El atleta que nadie observa
La industria del deporte sigue empeñada en vendernos que el atleta es ese prodigio de fibra y disciplina que parece pariente lejano de los dioses.Pero uno sale a la calle y descubre la verdad que nadie admite: los verdaderos atletas están fuera de catálogo, entrenan sin querer y compiten porque la vida se pone exquisitamente difícil.
Ahí van: corredores que no corren por salud, sino porque el camión decidió no frenar; marchistas sin medalla que avanzan entre puestos, baches y prisa ajena; cargadores que no levantan pesas, sino la biografía entera de su familia en bolsas del súper.Todos ellos ejecutando, sin saberlo, una rutina más dura que la de cualquier gimnasio que presume música ambiental y toallas limpias.

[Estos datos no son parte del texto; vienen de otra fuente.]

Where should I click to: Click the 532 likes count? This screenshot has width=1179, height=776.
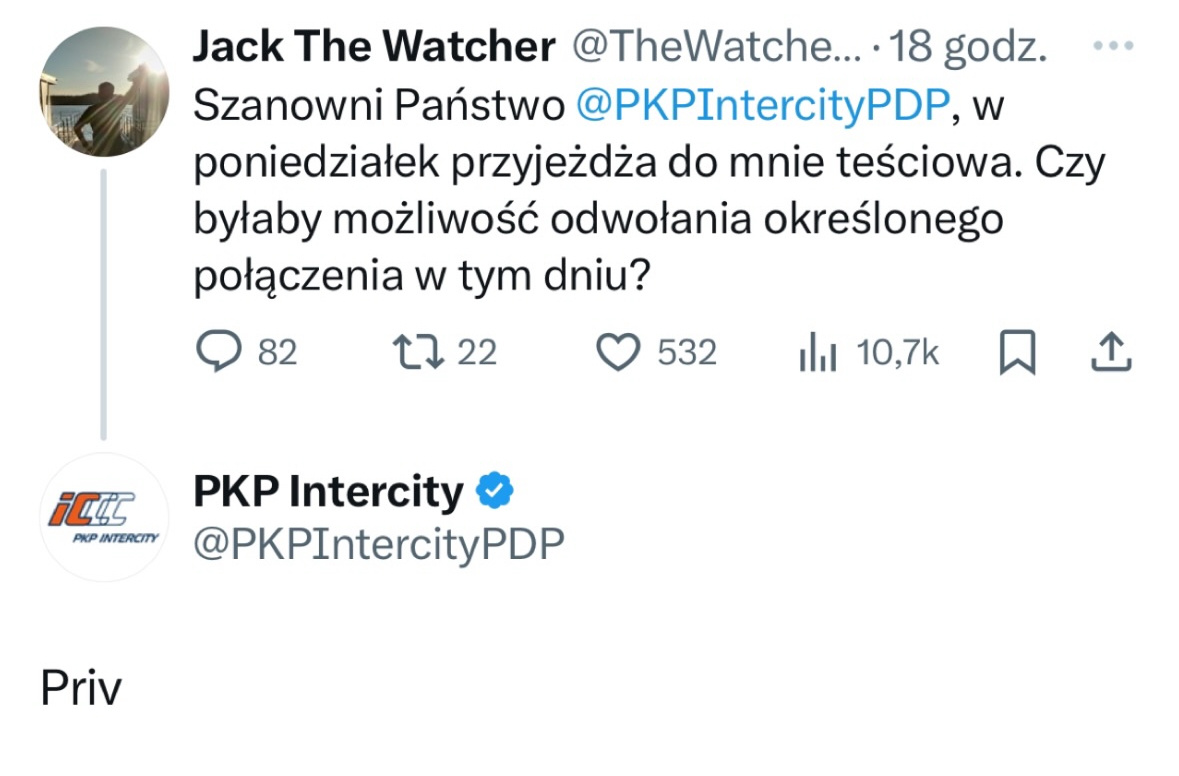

La ironía es deliciosa:al deportista se le celebra el esfuerzo; al ciudadano se le factura.Y se espera que no se queje, que no tiemble, que no haga ruido, como si su cuerpo fuera mero trámite entre un punto y otro de la ciudad.

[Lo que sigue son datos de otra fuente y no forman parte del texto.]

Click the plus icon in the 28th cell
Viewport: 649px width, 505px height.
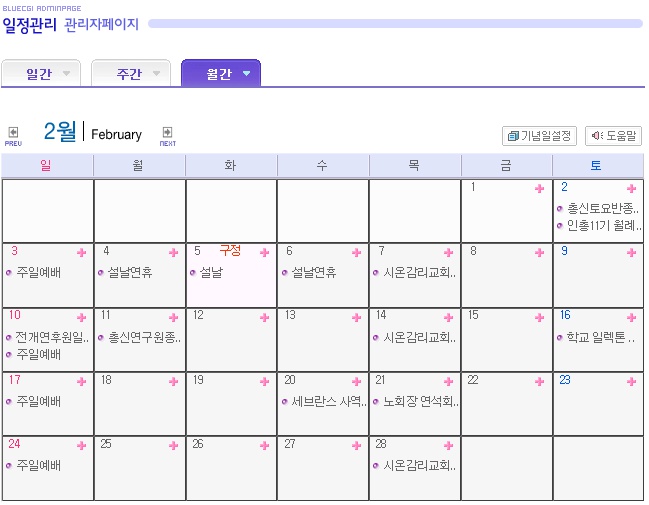point(448,445)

El atleta profesional busca superarse;el atleta común busca no ser triturado por la coreografía urbana.Uno compite por vocación; el otro, porque el país no le preguntó si quería participar.
Y sin embargo, en esa gimnasia involuntaria hay una grandeza brutal: persistencia a granel, terquedad luminosa, dignidad en horario continuo.
LA BIOGRAFÍA MOTRIZ DEL DÍA COMÚN
Si filmáramos a cualquier habitante de esta ciudad desde que despierta, obtendríamos un documental que haría llorar a cualquier preparador físico: subir escaleras infinitas, bajar otras tantas, cargar objetos que no sabíamos que podían pesar tanto, esquivar vehículos que parecen convencidos de que los peatones son hologramas.
Esta es la biografía motriz del mexicano común: un tratado de biomecánica forzada.La ciencia habla de actividad aeróbica o anaeróbica, pero aquí opera otra categoría más honesta:actividad física por imposición del destino, un programa de entrenamiento diseñado por el azar y la negligencia urbana.
La ciudad inventa ejercicios imposibles para cualquier app de fitness: el salto de la coladera mortal, el equilibrio sobre banquetas que exigen fe más que técnica, el sprint para cruzar antes de que un coche interprete la vida como videojuego, el slalom entre vendedores que aparecen con la misma rapidez que los problemas.
Y mientras tanto, nadie lo llama entrenamiento.Pero el cuerpo sí lo llama por su nombre: supervivencia estilizada.Un músculo que se fortalece no para el maratón… sino para el trayecto al trabajo.
LA ÉPICA INVISIBLE DEL QUE LLEGA A CASA
En un país que presume medallas como si las hubiera entrenado, la épica real sucede fuera del estadio.No hay público para quien caminó kilómetros porque el transporte lo dejó plantado; no hay himno para quien cargó bolsas porque nadie más lo iba a hacer; no hay ceremonia de premiación para quien atravesó la ciudad y regresó sin perder, del todo, la cordura.
Pero ahí está la hazaña cotidiana: llegar vivo, llegar entero, llegar todavía uno mismo. Ese es el récord nacional que nadie documenta.
Mientras las autoridades prometen bienestar a través del deporte, la realidad ofrece su versión descarnada: ya entrenamos todos, pero entrenamos contra el país, no dentro de él. Somos una nación donde el cuerpo se mueve no por libertad, sino por obligación; donde el esfuerzo no es elección, sino trámite obligatorio; donde la motricidad es un acto civil, casi burocrático.
Y aun así, el cuerpo insiste.Se mueve como quien desobedece en silencio.Resiste como quien sabe que rendirse sería una cortesía excesiva.
Por eso, la teoría del atleta común no aspira a metáfora: aspira a epitafio urbano.Pero también a homenaje.Porque en un mundo que idolatra excepciones, existe una multitud que cada día, sin testigos ni aplausos, convierte la jornada en una victoria privada.
El atleta común no busca fama: busca seguir existiendo mañana.Y en ese intento, modesto, ácido, terco, revela el secreto más político del cuerpo: que incluso exhausto, todavía sabe avanzar.